Госпожа Марселанж читала дальше:
– «Нас старались запутать, а вместо этого утвердили нас в праведной решимости. Не скрыл ли Арзак из преступного умысла известных ему важных фактов? Давайте же исследуем его признание и дерзкую ложь. До преступления он был чем-то озабочен. Все доказывает, что он знал какую-то страшную тайну. Вот его слова: „Я боюсь, что с господином Марселанжем случится что-нибудь плохое“. Он сказал это и Матье Морену за год до убийства. После совершения преступления Арзак знал больше всех. Стали говорить о яде, его беспокойство усилилось. „Я знаю кое-что, — сказал он Мари Будон, — но меня не заставят сказать даже насильно“. Он боялся и поэтому молчал. „Я сказал бы что знаю, — говорил он Пьеру Морену, — но боюсь“. Он повторил в тюрьме Жаку Сулону и своему отцу: „Я сказал бы что знаю, если бы не боялся Бессона и его братьев“. Опасаясь того, что сказал слишком много, он стал упрекать отца, зачем тот рассказал об этом в суде. Жандарму Фору он сказал: „Если мне дадут место, я скажу все, что знаю“.
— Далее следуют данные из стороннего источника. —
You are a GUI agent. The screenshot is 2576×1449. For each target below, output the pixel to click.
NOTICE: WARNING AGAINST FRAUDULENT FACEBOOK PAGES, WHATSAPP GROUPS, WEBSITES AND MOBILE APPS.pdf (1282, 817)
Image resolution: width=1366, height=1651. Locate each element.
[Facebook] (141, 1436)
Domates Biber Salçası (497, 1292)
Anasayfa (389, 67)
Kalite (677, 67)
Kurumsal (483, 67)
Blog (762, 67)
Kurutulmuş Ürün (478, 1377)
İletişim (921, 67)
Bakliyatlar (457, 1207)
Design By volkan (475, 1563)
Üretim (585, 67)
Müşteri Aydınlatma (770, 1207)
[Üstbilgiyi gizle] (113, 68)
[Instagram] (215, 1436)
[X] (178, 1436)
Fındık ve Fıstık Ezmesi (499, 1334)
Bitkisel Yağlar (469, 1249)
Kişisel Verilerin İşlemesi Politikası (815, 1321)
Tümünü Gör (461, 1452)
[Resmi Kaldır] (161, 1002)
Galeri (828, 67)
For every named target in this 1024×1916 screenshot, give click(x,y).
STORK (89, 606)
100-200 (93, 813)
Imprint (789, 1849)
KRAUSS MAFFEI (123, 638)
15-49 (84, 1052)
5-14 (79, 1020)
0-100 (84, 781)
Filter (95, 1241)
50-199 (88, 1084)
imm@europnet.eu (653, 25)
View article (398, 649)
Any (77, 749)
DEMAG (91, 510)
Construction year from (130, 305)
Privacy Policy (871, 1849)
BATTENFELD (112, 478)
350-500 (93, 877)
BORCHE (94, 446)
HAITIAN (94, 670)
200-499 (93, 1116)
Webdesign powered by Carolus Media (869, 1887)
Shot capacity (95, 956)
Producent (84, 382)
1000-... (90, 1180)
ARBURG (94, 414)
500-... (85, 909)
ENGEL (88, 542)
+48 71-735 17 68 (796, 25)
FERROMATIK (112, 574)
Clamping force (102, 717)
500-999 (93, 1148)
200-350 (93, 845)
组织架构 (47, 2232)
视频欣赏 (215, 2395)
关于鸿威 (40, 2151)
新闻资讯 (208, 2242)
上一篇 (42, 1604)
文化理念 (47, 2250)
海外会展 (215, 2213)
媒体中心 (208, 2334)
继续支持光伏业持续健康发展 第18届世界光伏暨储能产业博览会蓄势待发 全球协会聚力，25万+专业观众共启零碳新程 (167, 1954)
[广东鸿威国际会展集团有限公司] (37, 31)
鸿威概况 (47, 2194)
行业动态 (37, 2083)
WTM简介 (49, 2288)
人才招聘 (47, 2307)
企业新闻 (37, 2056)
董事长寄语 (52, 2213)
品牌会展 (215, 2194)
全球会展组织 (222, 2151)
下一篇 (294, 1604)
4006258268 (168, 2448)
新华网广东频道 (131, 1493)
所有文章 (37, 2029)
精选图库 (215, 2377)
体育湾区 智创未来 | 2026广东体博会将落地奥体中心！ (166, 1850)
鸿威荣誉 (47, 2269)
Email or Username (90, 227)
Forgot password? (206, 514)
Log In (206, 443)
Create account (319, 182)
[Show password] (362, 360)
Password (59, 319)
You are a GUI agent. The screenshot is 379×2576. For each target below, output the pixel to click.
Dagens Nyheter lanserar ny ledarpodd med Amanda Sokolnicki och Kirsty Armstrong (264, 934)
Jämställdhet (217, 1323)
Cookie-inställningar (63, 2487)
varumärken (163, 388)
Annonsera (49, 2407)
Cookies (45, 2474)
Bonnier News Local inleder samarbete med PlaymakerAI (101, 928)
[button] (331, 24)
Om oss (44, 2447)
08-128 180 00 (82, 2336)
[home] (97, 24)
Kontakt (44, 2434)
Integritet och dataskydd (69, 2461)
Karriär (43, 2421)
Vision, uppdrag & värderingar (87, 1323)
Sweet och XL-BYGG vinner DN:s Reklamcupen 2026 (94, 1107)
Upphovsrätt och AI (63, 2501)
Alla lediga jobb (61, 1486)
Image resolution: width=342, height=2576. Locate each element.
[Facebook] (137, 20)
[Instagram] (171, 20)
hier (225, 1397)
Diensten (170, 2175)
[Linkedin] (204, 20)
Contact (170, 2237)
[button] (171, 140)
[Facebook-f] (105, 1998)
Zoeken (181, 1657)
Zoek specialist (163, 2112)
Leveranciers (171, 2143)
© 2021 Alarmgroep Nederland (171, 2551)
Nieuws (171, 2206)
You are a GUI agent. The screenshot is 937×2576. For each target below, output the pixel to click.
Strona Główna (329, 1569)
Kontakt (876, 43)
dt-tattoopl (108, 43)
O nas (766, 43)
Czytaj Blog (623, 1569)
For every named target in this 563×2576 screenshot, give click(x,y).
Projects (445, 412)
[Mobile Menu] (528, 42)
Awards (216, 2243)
Но скоро эти добрые помыслы сошли на нет. Он не знает ничего или не может ничего сказать еще. Что же он знает? То, что он говорил многим, то есть что ему предлагали отравить его хозяина. Он указал на жертву, на того, кто предложил ему это сделать, на цену, яд, сосуд, в котором этот яд находился. Теперь он отрицает свои показания по этому поводу. Однако слова Гоштейна он подтвердил и попытался объяснить свои слова. Но ваше объяснение, Арзак, прозрачно. Вы против своей воли обнаружили пожиравшее вас искушение. Нельзя безнаказанно носить в себе мысль об убийстве.
Не повторял ли он Антуану Перену о супе и шестистах франках? Он называет это шуткой. Какая страшная точность в деталях! Все шестьсот франков! Все Марселанж и Бессон! Своей тетке и крестной матери он как-то признался, что мог бы заработать много денег, если бы согласился подмешать яд в суп своему хозяину.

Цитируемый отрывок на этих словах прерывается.